_WHAT YOU WILL DO_: What you return should match the data exactly, from the first line to the last.

Segment Start: PROVIDED DATA

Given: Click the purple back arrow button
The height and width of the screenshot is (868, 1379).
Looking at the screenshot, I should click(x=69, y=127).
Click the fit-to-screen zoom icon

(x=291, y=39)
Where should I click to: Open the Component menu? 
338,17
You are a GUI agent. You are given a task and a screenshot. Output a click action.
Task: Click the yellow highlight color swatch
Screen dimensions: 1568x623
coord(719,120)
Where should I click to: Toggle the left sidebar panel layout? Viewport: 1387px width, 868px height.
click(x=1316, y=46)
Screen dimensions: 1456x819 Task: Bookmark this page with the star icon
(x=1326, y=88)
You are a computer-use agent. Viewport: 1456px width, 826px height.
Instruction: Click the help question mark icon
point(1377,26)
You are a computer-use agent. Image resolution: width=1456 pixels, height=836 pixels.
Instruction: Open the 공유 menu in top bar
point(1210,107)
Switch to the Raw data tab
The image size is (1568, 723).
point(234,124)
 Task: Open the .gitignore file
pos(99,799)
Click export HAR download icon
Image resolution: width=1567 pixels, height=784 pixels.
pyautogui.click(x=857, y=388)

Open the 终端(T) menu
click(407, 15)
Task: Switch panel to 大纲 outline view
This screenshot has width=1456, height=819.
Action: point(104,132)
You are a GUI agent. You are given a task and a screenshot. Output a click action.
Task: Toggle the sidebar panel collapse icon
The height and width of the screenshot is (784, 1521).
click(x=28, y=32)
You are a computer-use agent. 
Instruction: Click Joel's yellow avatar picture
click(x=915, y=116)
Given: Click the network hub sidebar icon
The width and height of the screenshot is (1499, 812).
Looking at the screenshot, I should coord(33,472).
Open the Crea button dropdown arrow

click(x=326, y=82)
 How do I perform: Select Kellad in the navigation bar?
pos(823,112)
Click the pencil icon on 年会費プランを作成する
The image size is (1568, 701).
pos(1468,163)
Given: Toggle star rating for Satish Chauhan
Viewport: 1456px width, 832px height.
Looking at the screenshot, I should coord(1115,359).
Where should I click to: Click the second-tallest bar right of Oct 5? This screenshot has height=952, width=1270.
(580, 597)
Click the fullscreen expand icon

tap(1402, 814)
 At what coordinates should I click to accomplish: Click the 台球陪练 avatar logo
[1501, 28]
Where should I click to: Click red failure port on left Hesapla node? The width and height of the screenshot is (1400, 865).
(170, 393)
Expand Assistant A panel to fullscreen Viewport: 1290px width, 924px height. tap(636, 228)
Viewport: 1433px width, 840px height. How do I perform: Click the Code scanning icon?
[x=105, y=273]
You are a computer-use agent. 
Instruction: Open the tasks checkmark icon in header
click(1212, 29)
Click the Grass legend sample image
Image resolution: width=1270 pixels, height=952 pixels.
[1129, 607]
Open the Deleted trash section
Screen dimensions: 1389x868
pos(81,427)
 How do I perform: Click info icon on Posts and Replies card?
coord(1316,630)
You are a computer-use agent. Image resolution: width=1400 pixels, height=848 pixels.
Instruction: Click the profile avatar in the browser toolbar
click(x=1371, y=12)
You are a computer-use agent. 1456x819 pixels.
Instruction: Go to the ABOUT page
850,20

Segment End: PROVIDED DATA

_EXERCISE RESULT_:
Given: Click the purple back arrow button
The height and width of the screenshot is (868, 1379).
Looking at the screenshot, I should click(x=69, y=127).
Click the fit-to-screen zoom icon

(x=291, y=39)
Where should I click to: Open the Component menu? 
338,17
You are a GUI agent. You are given a task and a screenshot. Output a click action.
Task: Click the yellow highlight color swatch
Screen dimensions: 1568x623
coord(719,120)
Where should I click to: Toggle the left sidebar panel layout? Viewport: 1387px width, 868px height.
click(x=1316, y=46)
Screen dimensions: 1456x819 Task: Bookmark this page with the star icon
(x=1326, y=88)
You are a computer-use agent. Viewport: 1456px width, 826px height.
Instruction: Click the help question mark icon
point(1377,26)
You are a computer-use agent. Image resolution: width=1456 pixels, height=836 pixels.
Instruction: Open the 공유 menu in top bar
point(1210,107)
Switch to the Raw data tab
The image size is (1568, 723).
point(234,124)
 Task: Open the .gitignore file
pos(99,799)
Click export HAR download icon
Image resolution: width=1567 pixels, height=784 pixels.
pyautogui.click(x=857, y=388)

Open the 终端(T) menu
click(407, 15)
Task: Switch panel to 大纲 outline view
This screenshot has width=1456, height=819.
Action: point(104,132)
You are a GUI agent. You are given a task and a screenshot. Output a click action.
Task: Toggle the sidebar panel collapse icon
The height and width of the screenshot is (784, 1521).
click(x=28, y=32)
You are a computer-use agent. 
Instruction: Click Joel's yellow avatar picture
click(x=915, y=116)
Given: Click the network hub sidebar icon
The width and height of the screenshot is (1499, 812).
Looking at the screenshot, I should coord(33,472).
Open the Crea button dropdown arrow

click(x=326, y=82)
 How do I perform: Select Kellad in the navigation bar?
pos(823,112)
Click the pencil icon on 年会費プランを作成する
The image size is (1568, 701).
pos(1468,163)
Given: Toggle star rating for Satish Chauhan
Viewport: 1456px width, 832px height.
Looking at the screenshot, I should coord(1115,359).
Where should I click to: Click the second-tallest bar right of Oct 5? This screenshot has height=952, width=1270.
(580, 597)
Click the fullscreen expand icon

tap(1402, 814)
 At what coordinates should I click to accomplish: Click the 台球陪练 avatar logo
[1501, 28]
Where should I click to: Click red failure port on left Hesapla node? The width and height of the screenshot is (1400, 865).
(170, 393)
Expand Assistant A panel to fullscreen Viewport: 1290px width, 924px height. tap(636, 228)
Viewport: 1433px width, 840px height. How do I perform: Click the Code scanning icon?
[x=105, y=273]
You are a computer-use agent. 
Instruction: Open the tasks checkmark icon in header
click(1212, 29)
Click the Grass legend sample image
Image resolution: width=1270 pixels, height=952 pixels.
[1129, 607]
Open the Deleted trash section
Screen dimensions: 1389x868
pos(81,427)
 How do I perform: Click info icon on Posts and Replies card?
coord(1316,630)
You are a computer-use agent. Image resolution: width=1400 pixels, height=848 pixels.
Instruction: Click the profile avatar in the browser toolbar
click(x=1371, y=12)
You are a computer-use agent. 1456x819 pixels.
Instruction: Go to the ABOUT page
850,20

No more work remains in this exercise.